It has apparently worked too. According to a recent USA Today article, there are nearly nine times more girls playing sports at the high school level today versus 1972 and, since the NCAA took over the administration of women’s intercollegiate athletics in 1981, participation has more than doubled. The tremendous increase in the participation of women in high school and intercollegiate athletics eventually led the formation of women’s professional sports leagues.
The gains by women in athletics have not come without a cost. Title IX basically requires that if a particular university has 55% of their student body made up of women, then 55% roughly plus or minus 1% of that school’s athletes must be women. Obviously there are two ways to achieve “proportionality,” those being to add opportunities for women, the desired outcome, or cut men’s sports, the unintended consequence.
It is far easier for budget strapped administrators to cut a non-revenue producing men’s sport than it is to add expenses to the budget by fielding more women’s teams. It is estimated that approximately 170 intercollegiate wrestling programs have been eliminated. Other “minor” men’s sports such as gymnastics, baseball and swimming have been cut. On the other side, schools such as Michigan and Arizona State are adding women’s rowing teams going so far as to advertise for “athletes” to come out for the sport.

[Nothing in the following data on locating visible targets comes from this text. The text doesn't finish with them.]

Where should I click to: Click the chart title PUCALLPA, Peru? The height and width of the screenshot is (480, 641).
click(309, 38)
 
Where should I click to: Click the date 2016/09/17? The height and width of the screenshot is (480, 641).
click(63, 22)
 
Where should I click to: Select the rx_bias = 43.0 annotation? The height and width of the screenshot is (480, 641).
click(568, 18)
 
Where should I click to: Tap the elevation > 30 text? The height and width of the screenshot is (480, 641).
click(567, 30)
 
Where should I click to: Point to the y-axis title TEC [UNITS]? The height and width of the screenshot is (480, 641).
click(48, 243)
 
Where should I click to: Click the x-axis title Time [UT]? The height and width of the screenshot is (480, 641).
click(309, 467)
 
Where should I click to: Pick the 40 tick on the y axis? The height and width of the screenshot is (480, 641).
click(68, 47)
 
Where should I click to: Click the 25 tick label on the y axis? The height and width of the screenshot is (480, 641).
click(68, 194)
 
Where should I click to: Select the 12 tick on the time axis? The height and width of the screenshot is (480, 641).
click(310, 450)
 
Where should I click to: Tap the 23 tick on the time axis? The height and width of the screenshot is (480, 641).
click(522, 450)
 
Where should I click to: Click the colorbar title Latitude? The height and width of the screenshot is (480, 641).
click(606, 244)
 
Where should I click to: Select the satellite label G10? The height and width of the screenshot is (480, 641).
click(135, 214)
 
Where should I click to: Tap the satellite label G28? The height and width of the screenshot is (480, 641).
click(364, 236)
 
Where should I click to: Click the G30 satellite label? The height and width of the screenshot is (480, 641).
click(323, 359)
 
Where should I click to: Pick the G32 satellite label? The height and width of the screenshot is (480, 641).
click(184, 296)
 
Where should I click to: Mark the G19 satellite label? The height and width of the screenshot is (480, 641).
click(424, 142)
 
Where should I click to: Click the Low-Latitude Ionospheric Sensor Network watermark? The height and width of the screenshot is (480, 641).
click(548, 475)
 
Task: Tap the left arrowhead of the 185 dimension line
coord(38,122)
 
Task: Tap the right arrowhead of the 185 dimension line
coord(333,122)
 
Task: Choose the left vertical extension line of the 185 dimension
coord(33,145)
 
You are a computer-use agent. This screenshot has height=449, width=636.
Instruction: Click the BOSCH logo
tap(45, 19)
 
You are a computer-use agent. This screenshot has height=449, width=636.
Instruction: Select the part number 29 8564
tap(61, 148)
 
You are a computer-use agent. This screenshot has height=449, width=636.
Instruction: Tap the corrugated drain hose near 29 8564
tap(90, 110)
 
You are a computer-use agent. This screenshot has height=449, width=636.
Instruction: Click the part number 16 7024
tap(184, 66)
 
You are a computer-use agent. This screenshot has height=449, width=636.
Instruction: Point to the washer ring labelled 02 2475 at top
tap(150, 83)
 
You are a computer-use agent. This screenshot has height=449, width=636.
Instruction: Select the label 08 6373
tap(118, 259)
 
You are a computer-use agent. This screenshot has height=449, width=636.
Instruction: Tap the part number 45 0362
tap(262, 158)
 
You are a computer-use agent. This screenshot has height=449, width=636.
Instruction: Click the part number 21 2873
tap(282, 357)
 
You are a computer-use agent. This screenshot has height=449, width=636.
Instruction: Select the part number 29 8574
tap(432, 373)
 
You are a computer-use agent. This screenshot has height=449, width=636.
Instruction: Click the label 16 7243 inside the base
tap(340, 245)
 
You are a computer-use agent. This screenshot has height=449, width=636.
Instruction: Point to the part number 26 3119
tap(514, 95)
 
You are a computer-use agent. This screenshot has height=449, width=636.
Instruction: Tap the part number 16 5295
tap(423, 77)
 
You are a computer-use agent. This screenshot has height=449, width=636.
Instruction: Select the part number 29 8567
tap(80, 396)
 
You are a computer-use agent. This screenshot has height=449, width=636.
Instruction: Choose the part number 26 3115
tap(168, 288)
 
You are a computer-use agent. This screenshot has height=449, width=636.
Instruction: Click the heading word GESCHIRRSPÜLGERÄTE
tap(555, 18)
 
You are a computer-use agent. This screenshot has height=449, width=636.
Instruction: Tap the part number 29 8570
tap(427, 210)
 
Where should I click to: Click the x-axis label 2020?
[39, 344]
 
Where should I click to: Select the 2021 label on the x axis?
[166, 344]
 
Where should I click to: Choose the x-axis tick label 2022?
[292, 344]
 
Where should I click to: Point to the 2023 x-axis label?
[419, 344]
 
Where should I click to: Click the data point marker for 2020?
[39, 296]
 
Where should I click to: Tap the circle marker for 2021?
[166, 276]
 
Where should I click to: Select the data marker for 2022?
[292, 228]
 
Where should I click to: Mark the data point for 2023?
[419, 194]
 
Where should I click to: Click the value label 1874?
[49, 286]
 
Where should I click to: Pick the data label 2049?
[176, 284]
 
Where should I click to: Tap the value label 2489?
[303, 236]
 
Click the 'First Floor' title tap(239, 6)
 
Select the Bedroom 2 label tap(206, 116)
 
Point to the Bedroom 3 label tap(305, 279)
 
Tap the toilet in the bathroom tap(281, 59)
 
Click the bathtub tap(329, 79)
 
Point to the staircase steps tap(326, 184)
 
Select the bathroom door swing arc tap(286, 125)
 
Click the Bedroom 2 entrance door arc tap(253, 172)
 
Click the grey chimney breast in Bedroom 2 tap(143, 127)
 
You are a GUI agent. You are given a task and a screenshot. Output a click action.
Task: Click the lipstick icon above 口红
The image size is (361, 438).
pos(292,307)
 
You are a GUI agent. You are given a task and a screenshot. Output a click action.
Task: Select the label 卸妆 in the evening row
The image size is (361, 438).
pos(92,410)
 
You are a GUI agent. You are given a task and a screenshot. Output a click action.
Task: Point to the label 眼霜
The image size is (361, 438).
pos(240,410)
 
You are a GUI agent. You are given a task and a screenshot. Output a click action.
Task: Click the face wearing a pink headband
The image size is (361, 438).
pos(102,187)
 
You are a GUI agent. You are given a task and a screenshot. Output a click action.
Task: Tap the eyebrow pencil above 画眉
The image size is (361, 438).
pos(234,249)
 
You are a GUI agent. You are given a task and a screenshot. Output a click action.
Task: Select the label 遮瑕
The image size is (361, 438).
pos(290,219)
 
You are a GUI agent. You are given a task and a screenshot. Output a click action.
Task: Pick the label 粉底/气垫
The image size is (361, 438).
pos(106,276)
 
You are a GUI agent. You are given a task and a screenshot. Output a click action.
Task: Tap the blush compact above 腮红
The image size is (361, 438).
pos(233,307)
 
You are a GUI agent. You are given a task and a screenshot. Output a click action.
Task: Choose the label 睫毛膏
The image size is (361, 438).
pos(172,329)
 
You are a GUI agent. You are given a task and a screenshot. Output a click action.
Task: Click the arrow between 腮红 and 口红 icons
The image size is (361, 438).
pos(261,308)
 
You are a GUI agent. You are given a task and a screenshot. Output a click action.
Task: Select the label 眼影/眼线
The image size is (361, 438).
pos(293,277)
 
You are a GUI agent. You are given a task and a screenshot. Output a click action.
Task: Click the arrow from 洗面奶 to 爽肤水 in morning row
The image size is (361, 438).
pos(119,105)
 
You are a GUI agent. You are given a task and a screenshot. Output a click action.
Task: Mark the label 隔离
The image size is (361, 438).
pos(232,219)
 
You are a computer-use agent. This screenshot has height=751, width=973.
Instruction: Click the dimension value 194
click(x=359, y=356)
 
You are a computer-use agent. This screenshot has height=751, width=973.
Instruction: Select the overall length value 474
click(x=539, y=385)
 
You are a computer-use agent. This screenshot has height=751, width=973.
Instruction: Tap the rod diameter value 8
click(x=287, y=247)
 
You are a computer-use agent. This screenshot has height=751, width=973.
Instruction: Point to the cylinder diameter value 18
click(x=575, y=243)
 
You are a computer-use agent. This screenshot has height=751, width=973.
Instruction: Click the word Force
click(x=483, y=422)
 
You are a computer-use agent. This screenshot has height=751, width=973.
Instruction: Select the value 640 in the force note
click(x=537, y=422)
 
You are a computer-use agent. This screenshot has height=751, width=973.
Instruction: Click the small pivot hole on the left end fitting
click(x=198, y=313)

Can any act, no how well intentioned, be considered successful when opportunities are lost? What does it say when schools have to advertise for students to fill out their women’s teams? It says to me that Title IX, for all of the benefits that have resulted since its implementation, needs to be fixed.
In June of 2002, a Commission on Opportunity in Athletics was formed to review Title IX and its implications. It is widely expected that the Commission will recommend changes that will water down the proportionality requirements.
Of course there are strong opinions on both sides but the one that proponents of Title IX constantly bring up is the disproportionate weight that football has in the athletic departments. They will offer that if institutions would reduce scholarships from 85 to 60 and reduces coaches’ salaries in football and basketball they would have plenty of money to fund the so-called minor sports for men.
Once again this is a shortsighted viewpoint. Football and basketball pay the bills for the entire athletic department at most major schools. And even more to the point, there is a huge public demand for college football and basketball. If the “solution” to the problem involves the de-emphasis, i.e. budget cutting, of football and basketball, the golden goose will be dead and there will be plenty women joining the male gymnasts and wrestlers on the sidelines wondering just what became of their athletic opportunities.
There is no need to make major changes to Title IX. It has served the purpose of increasing opportunities for women but it some changes are required. It is ludicrous that male athletes lose opportunities while women's teams go begging for athletes.